Nasir woke up on a Tuesday with an email from the FTA, inquiring why his business is not registered for VAT. He operated a Used Cars Export business out of Dubai. He had heard the words zero-rated and exempt used in the same breath during a quick tax seminar. He assumed both meant no VAT on sales and no headaches. He also knew that his export supplies were zero-rated. So, in his mind, a zero rate meant zero VAT, and zero VAT meant no VAT registration. Right?
Lawmakers use VAT to raise revenue while ensuring documentation and protecting fairness.
One goal is fairness for low-income households. Lawmakers often remove VAT on essentials so food, education, medical supplies, and basic items cost less for consumers. Another goal is trade policy. Exports usually leave the domestic tax base, so zero-rating exports helps exporters stay competitive abroad. Also, lawmakers want to avoid heavy distortion in supply chains. When a supply is zero-rated, businesses buy inputs with VAT and recover that tax. That keeps production costs clean and avoids hidden tax-on-tax. These motives are in line with international guidance and policy notes.

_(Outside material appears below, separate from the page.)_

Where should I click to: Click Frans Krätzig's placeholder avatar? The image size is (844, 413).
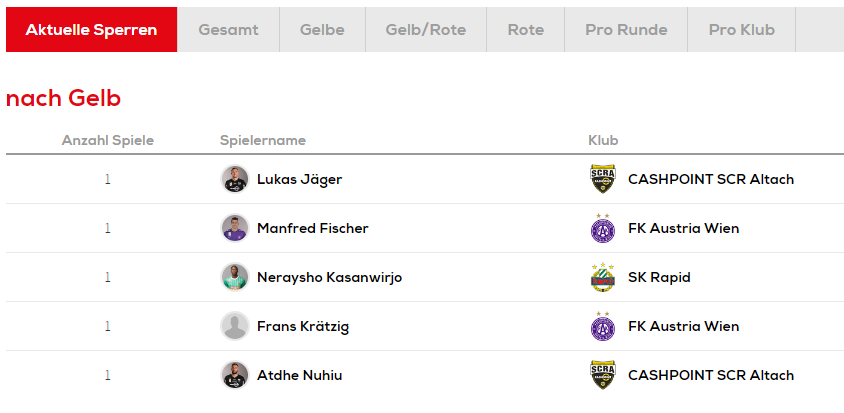click(x=234, y=326)
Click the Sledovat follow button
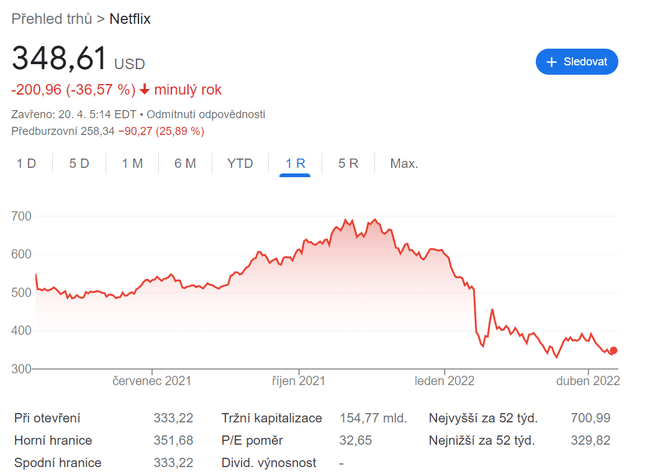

In a zero-rated supply, the supplier charges VAT at 0 percent on the sale. The sale is ‘taxable’ for VAT law purposes. The supplier has the right to recover VAT paid on purchases used to make the sale. That recovery often keeps costs lower for the business. The legislators use this rule when they want a supply to be without VAT, while preserving the right to reclaim input tax.
However, in an exempt supply, the supplier does not charge VAT on the sale, and the sale falls outside taxable supplies. The supplier has no right to recover VAT paid on purchases used to provide the exempt supply. That lack of recovery raises the effective cost of doing the activity because VAT on inputs becomes part of the cost of the supply.
In the United Kingdom, many food items, books, and children’s clothing are zero-rated, so households pay less while publishers and retailers recover input VAT. Financial services, education, and healthcare are typically exempt, so the businesses involved bear VAT on inputs as their cost.
In South Africa, when the VAT rate rose, legislators expanded the zero-rated list for basic food and hygiene items to protect poorer households from a higher consumption tax. This shows how zero-rating serves social policy.
The UAE keeps a narrow approach to exemption, while giving zero-rate relief for specific public policy goals. The main zero-rated categories include exports, international transport and related supplies, certain means of transport, certain investment-grade precious metals, and the first supply of newly constructed residential property under a time limit. These items are zero-rated so suppliers have the right to claim input tax.
Exempt supplies in the UAE include certain financial services, the supply of bare land, local passenger transport, and most secondary supplies of residential real estate. When your sale falls under the exempt category, VAT on your purchases becomes unrecoverable.
This means that while Nasir’s supplies were zero-rated, they were still taxable and should have been counted for the VAT registration threshold of AED 375,000. Now, Nasir might face a penalty from FTA for late VAT registration.
Did you also treat zero-rated and exempt supplies the same way, like Nasir did? Take a moment to check before it affects your cash flow.